Karavan nel giardino che non c’è materializza i sogni di Bassani
Ferrara svela ancor oggi l’abbondanza di spazi verdi, privati e pubblici, che testimoniano la sua vocazione di città giardino, come già nel caro, dolce, pio passato, avrebbe detto Bassani. Spazi verdi reali, ma altri di fantasia, quali le selve dove Tasso fa vivere il suo Aminta, e lì s’intrecciano affetti di giovani, ma “amano ancora gli alberi”, la vite si stringe all’olmo, si uniscono tra loro faggi, abeti e salici; sono le stesse varietà di essenze che Giorgio Bassani immagina piantate dai Finzi-Contini nel giardino che dona il suo nome al romanzo più famoso di questo autore. Tuttavia, contrariamente a quanto molti credono, quel mondo vegetale circoscritto da alte mura non è mai esistito in quanto tale, e questo ha stupito, molti anni fa, anche lo scultore israeliano Dani Karavan, nato a Tel Aviv nel 1930, che offre al Meis (Museo nazionale dell’Ebraismo italiano e della Shoah di via Piangipane) un contributo e un progetto per questo Giardino che non c’è.
Karavan giunse a Ferrara per la prima volta nel ’56, per vedere gli affreschi di palazzo Schifanoia. Ha studiato proprio la tecnica della pittura murale all’Accademia di Firenze, ma è artista poliedrico e pratica molte e diverse forme d’arte, in molti Paesi del mondo. Ha vissuto anche a Bologna, da dove giungeva spesso a Ferrara, con amici come Paolo Ravenna e Andrea Malacarne.

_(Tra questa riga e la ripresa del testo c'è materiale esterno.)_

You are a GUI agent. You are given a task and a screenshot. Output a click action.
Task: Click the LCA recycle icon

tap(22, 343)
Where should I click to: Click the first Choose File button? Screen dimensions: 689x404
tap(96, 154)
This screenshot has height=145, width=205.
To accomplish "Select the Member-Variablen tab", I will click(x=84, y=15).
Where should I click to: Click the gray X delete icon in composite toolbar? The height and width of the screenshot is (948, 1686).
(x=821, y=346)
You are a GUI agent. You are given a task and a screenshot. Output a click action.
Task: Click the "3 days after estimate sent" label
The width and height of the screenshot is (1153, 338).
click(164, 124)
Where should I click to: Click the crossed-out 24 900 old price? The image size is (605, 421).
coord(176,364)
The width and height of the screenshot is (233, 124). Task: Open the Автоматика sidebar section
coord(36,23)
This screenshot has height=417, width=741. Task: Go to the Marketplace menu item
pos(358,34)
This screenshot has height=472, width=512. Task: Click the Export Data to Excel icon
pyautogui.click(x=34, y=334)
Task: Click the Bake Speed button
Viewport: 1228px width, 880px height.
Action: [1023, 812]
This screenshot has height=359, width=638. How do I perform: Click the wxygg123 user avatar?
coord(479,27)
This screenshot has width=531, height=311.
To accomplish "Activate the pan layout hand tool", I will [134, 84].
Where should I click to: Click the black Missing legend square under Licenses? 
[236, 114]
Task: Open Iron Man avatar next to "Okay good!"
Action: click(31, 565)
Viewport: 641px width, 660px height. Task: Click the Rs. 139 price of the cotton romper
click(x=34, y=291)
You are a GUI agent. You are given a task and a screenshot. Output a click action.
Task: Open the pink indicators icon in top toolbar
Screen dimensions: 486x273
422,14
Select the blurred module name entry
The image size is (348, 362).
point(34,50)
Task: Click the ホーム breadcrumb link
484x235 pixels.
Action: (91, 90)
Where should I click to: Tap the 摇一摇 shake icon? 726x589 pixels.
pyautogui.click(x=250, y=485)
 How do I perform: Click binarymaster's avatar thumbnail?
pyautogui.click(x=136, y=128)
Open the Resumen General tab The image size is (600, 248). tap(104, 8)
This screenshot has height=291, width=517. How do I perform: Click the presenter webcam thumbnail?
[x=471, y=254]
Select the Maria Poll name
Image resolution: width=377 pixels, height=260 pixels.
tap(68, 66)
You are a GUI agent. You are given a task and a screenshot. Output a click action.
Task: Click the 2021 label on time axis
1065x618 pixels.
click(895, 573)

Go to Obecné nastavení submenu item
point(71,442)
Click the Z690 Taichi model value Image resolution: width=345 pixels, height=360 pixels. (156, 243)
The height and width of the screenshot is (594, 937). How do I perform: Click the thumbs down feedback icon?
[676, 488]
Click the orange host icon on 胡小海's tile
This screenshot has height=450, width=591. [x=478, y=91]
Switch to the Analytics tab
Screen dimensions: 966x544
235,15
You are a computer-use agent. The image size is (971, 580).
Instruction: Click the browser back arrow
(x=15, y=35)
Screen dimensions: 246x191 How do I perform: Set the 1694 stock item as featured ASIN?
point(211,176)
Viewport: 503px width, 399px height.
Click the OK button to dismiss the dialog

Le sue elaborate e lineari realizzazioni si coniugano alla “land art”, l’intervento dell’artista sulla natura, insieme ad una “site-specific”, ovvero un apporto pensato per un luogo specifico. Karavan rielabora spazi difficili, siti mentali detti “environments” (precisati dalla fusione tra natura, costruzioni, elementi scultorei ma anche acqua, luce e raggi laser) come un giardino fantastico denso di richiami all’Ebraismo. Ferrara è inclusa in questo pensiero e nella sua azione conseguente. Così il maestro ha pensato ad un futuro spazio simbolico presso l’Addizione Erculea, una sorta di “installazione” dove materializzare i sogni di Bassani.
Al Meis, tra maquettes (eseguite da Anne Tamisier), proiezioni e materiale eterogeneo e materico, si vede pure un tratto di ferrovia, come quella che conduceva treni diretti verso un cupo altrove, contrapposta ad un topos ferraresissimo, la bicicletta, simbolo di una libertà semplice e molto umana. Alla presentazione de Il Giardino che non c’è, che apre oggi, erano presenti, oltre all’artista e alla figlia Noa, curatrice della mostra, il sindaco Tagliani, i vertici del Meis, Simonetta della Seta e Dario Disegni, oltre a Noemi Disegni, Daniele Ravenna (che ha rammentato la chiusura delle celebrazioni bassaniane, proprio qui con l’esposizione dell’originale del Giardino dei Finzi-Contini). La novità è che il 14 marzo 2019 apre al Meis la mostra Il Rinascimento parla ebraico, che copre il periodo dal Medioevo al 1555, curata da Giulio Busi e Silvana Greco.